Today, the Obama White House seems to be going through a similar process regarding its own Afghan war. Recent books and news reports about the administration’s decision-making reveal that the president came to office well aware that Afghanistan had been neglected at the expense of the war in Iraq and was sliding into chaos. And since then, the administration’s debates and initiatives echo the Soviets’ in the waning years of their conflict.
From pretending the Taliban was a spent force, the United States has moved to talks not just with minor commanders but with the group’s leadership. The appointment of the late ambassador Richard Holbrooke as special representative for Afghanistan and Pakistan was reminiscent of Gorbachev’s appointment of veteran diplomat Yulii Vorontsov as a sort of Afghanistan factotum. And an early small-footprint approach has given way to a troop surge through which the U.S. military — with decreasing NATO support — is hoping to break the back of the insurgency, even as the date that a reliable Afghan army will be ready moves further into the future.
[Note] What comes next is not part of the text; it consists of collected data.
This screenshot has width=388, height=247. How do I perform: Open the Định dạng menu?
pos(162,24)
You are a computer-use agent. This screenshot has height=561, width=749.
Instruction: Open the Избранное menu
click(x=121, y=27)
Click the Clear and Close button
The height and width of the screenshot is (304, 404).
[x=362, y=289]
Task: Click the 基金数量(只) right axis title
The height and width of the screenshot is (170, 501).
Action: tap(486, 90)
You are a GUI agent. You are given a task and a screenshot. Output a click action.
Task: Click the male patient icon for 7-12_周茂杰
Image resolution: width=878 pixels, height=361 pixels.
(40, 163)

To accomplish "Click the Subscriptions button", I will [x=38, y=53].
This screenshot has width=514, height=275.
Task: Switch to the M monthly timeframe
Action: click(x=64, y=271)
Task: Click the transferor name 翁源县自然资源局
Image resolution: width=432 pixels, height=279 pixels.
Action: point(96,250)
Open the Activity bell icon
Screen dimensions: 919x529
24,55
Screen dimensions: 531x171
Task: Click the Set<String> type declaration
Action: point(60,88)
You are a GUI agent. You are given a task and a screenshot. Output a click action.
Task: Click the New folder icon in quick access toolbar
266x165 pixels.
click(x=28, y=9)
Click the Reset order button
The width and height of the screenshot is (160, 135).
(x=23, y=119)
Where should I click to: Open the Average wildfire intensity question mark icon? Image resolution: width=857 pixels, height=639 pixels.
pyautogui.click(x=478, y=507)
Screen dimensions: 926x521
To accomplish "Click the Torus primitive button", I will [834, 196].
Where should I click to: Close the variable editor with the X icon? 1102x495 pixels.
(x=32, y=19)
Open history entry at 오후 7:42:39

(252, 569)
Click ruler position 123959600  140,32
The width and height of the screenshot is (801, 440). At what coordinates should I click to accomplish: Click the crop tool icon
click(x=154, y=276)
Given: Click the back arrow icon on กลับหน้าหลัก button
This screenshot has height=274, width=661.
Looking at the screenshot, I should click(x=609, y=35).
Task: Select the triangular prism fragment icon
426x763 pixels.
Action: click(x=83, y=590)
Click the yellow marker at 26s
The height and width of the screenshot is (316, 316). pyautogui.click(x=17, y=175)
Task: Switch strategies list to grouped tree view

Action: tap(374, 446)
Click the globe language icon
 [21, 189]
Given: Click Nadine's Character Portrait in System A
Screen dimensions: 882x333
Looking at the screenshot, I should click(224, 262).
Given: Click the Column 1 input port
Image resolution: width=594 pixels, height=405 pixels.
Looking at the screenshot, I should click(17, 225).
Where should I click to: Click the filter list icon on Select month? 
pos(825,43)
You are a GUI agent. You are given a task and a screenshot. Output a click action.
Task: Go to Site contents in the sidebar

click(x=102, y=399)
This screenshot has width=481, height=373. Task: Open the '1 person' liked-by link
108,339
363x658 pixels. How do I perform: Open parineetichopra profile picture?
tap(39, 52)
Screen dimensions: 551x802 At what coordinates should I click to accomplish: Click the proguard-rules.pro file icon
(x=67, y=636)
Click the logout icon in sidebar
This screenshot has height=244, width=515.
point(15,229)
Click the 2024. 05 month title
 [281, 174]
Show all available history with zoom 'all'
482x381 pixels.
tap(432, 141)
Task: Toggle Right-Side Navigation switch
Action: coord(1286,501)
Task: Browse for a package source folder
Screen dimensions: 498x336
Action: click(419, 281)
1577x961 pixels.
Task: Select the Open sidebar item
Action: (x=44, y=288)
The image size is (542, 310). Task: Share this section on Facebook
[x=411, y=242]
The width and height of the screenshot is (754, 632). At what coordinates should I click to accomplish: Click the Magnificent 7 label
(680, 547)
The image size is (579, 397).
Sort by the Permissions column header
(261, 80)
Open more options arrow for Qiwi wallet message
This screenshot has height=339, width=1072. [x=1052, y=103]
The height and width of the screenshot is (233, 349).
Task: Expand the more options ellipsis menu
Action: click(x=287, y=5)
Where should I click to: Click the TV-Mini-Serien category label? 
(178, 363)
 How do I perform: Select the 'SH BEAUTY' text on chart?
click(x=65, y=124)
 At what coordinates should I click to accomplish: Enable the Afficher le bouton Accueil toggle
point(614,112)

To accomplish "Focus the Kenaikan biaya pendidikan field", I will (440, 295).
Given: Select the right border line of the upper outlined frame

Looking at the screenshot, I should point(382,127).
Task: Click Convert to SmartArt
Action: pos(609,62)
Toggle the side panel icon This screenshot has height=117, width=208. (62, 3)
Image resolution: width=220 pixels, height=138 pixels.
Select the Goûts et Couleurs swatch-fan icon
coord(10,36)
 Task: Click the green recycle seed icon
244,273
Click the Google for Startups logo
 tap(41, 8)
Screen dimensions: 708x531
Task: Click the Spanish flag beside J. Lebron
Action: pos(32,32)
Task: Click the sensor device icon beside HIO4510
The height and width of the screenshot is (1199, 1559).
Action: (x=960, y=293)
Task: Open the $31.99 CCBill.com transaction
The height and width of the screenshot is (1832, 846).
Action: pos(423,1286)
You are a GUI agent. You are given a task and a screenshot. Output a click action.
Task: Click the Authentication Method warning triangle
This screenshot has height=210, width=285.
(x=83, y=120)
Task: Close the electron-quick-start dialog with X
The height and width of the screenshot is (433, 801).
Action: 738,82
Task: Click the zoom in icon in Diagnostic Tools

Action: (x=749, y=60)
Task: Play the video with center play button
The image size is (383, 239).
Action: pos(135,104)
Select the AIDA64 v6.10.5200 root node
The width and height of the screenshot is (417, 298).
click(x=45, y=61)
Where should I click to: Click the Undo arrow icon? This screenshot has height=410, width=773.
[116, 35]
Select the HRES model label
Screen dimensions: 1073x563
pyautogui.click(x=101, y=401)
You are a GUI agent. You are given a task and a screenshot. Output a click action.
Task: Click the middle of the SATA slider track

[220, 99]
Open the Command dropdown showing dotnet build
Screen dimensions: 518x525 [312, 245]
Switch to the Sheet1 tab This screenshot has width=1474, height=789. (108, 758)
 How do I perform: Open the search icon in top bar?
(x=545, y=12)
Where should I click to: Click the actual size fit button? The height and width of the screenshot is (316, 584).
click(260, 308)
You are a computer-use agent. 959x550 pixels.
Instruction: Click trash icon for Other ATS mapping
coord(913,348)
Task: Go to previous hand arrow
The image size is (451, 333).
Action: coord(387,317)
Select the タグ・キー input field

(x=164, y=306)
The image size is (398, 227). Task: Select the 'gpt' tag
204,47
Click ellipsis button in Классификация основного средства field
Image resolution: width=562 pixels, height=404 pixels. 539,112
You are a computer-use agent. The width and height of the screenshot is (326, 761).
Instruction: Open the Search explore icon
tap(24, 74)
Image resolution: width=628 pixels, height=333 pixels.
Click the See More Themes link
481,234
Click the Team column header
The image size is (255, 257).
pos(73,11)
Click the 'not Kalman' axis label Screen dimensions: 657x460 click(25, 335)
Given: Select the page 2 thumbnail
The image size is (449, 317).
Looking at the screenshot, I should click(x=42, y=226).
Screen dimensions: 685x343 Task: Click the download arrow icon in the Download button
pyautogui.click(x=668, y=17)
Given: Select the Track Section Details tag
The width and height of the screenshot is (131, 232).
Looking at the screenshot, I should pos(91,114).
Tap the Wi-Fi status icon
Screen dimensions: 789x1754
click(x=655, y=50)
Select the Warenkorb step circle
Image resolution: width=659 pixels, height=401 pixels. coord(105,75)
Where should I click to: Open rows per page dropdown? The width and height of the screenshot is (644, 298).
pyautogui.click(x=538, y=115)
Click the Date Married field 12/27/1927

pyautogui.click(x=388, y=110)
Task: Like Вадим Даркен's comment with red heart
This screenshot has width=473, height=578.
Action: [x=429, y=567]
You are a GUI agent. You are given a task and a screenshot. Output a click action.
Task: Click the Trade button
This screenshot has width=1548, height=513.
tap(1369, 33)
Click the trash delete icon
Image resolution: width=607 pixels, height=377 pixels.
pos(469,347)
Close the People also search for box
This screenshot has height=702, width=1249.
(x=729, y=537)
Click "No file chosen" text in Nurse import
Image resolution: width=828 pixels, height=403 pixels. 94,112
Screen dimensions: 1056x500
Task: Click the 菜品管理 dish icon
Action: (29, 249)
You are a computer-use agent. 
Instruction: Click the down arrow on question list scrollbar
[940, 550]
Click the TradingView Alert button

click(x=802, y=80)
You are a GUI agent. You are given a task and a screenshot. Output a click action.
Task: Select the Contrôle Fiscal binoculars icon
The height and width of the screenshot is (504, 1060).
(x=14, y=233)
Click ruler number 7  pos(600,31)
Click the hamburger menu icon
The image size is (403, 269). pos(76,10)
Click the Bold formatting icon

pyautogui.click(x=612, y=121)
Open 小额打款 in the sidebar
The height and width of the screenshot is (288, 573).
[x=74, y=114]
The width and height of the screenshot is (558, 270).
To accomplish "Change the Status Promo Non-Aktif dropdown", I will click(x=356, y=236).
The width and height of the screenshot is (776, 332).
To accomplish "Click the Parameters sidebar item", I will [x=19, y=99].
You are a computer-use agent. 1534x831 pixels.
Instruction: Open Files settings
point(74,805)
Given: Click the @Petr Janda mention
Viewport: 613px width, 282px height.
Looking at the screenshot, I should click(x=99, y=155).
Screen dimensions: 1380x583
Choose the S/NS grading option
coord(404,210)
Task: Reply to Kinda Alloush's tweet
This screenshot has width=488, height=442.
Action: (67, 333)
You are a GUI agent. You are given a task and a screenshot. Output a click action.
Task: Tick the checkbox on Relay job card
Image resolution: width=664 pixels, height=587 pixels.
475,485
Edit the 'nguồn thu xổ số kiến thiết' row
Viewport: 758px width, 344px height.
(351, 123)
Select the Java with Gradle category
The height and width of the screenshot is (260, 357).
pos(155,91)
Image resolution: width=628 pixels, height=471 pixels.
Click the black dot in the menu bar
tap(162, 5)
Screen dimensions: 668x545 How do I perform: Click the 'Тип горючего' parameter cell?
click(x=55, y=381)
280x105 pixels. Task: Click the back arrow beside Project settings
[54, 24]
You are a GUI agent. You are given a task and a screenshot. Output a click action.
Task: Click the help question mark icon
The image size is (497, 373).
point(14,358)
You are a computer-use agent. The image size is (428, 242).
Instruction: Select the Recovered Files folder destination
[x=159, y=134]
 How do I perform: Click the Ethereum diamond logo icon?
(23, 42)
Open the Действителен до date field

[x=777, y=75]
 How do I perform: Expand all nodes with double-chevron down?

A cynic might say that Obama has doubled down in Afghanistan because he is afraid of domestic criticism should that country collapse on his watch. And Gorbachev’s concerns about how failure in Afghanistan could be used against him no doubt figured into his calculations as well. Yet it is likely that, for both men, worries about defeat centered on what it would mean for their country’s power and prestige. Like the Soviet Union, the United States is not just a country but an idea and a mission; like Gorbachev, Obama wants to fulfill rather than discredit his country’s promise.
What enabled Gorbachev to ultimately withdraw the troops — and to do so with almost no domestic opposition — was the shared realization that all policies had failed and that if peace were to come to Afghanistan, the Afghans themselves would have to make it happen, with Moscow playing only a supporting role.
I suspect that any remaining optimism about the Afghan war is fading within the Obama administration. Meanwhile, the deadlines have shifted: 2014 seems like the real date for a drawdown, rather than this summer. When this administration or another one decides to withdraw, it will not be because the war is too costly but because it no longer makes sense. At that point, perhaps, the president will say, as Gorbachev did to his colleagues: “We are not going to save the regime. We’ve already transformed it.” It is worth remembering that for a while, at least, the regime did manage to hold out on its own. As for the Soviet withdrawal, it was a popular move, perhaps the last uncontroversial and universally well-received decision Gorbachev made in the Soviet Union’s twilight years.
Artemy Kalinovsky is an assistant professor at the University of Amsterdam and the author of “A Long Goodbye: The Soviet Withdrawal From Afghanistan.”